Oleh Laurens Leba Tukan
Kampung Likotuden di Desa Kawalelo, Kecamatan Demong Pagong, Kabupaten Flores Timur, Senin (29/8/2022) siang. Mirip kawasan lain di Flores Timur atau NTT umumnya. Potret gersang dari tahun ketahun tak berubah, tetap menjadi pemandangan meluas.
Panas yang terasa menyengat semakin menggenapi tubuh alam berselimut tandus. Namun kawasan dengan curah hujan sangat terbatas tak sepenuhnya menjadi tantangan terjal bagi para petani sekitarnya. Bumi Likotuden dan kawasan lainnya di NTT justru sangat cocok untuk budidaya sorgum (Sorghum spp), jenis tanaman multiguna: sumber pangan, bahan baku industri atau pakan ternak.

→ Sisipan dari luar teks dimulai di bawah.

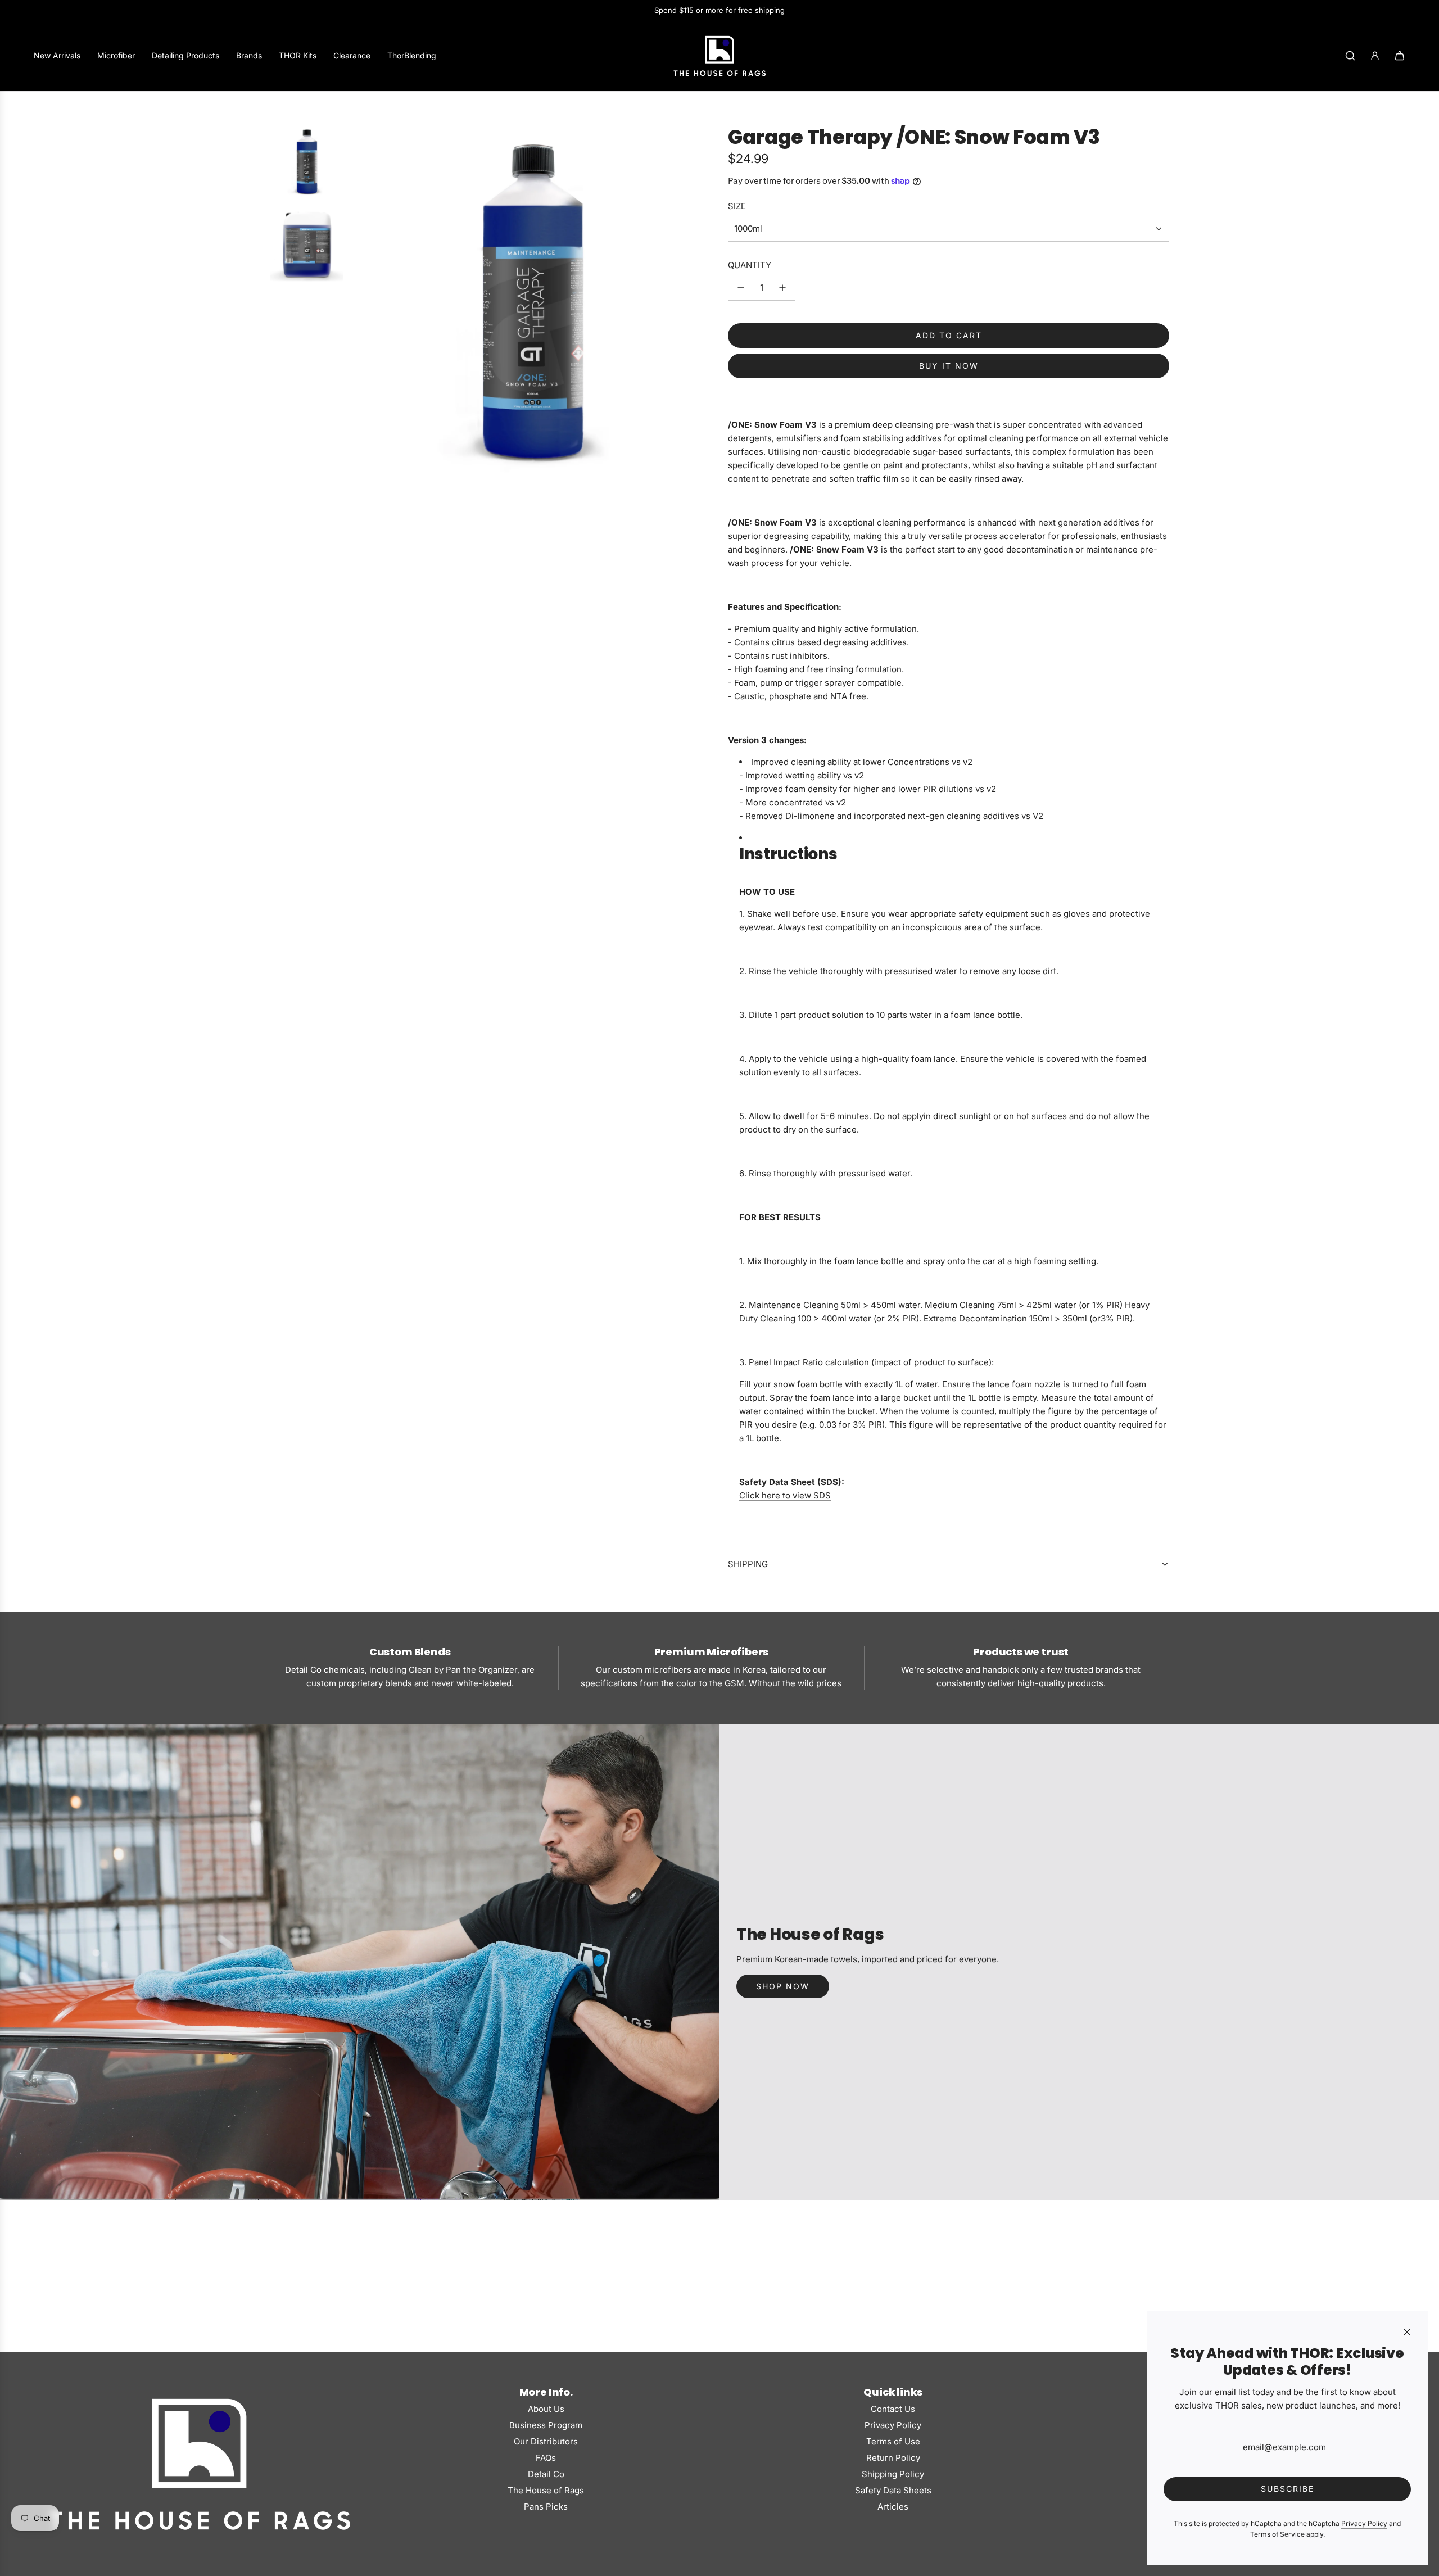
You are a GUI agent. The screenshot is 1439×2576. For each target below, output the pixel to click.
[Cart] (1399, 55)
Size (737, 206)
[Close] (1407, 2332)
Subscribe (1287, 2488)
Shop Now (782, 1986)
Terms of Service (1277, 2534)
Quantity (749, 265)
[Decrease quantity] (740, 287)
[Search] (1350, 55)
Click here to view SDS (785, 1495)
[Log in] (1375, 55)
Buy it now (949, 365)
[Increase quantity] (782, 287)
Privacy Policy (1364, 2523)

Jelang puncak siang itu. Sebuah truk terparkir di tepi jalan sekitar mulut Kampung Likotuden. Bagian bak truk penuh berisi panenan sorgum yang masih menyatu atau belum rontok dari mayangnya.
Ketika di dekati, gelondongan sorgum itu ternyata milik Ancis Witin (62), petani asal desa tetangga, Duli Pali, dalam wilayah kecamatan yang sama. Didampingi istri dan dua anak gadisnya, kunjungan Ancis ke Likotuden dengan tujuan khusus merontokkan biji sorgum dari mayangnya.
“Kebetulan di Likotuden sudah tersedia mesin perontok sorgum. Di desa saya (Duli Pali), belum ada,” tutur Ancis, pemilik kebun sorgum seluas 2 ha di Duli Pali.
Likotuden tidak hanya nama kampung di Desa Kawalelo. Ternyata diabadikan juga menjadi nama koperasi khusus urusan sorgum yang berpusat di Likotuden. Usaha mesin perontok sorgum di kampung itu di bawah pengelolaan Koperasi Likotuden. Koperasi itu kini beranggotakan 45 orang petani dengan dukungan kebun khusus sorgum seluas kurang lebih 50 hektar (ha).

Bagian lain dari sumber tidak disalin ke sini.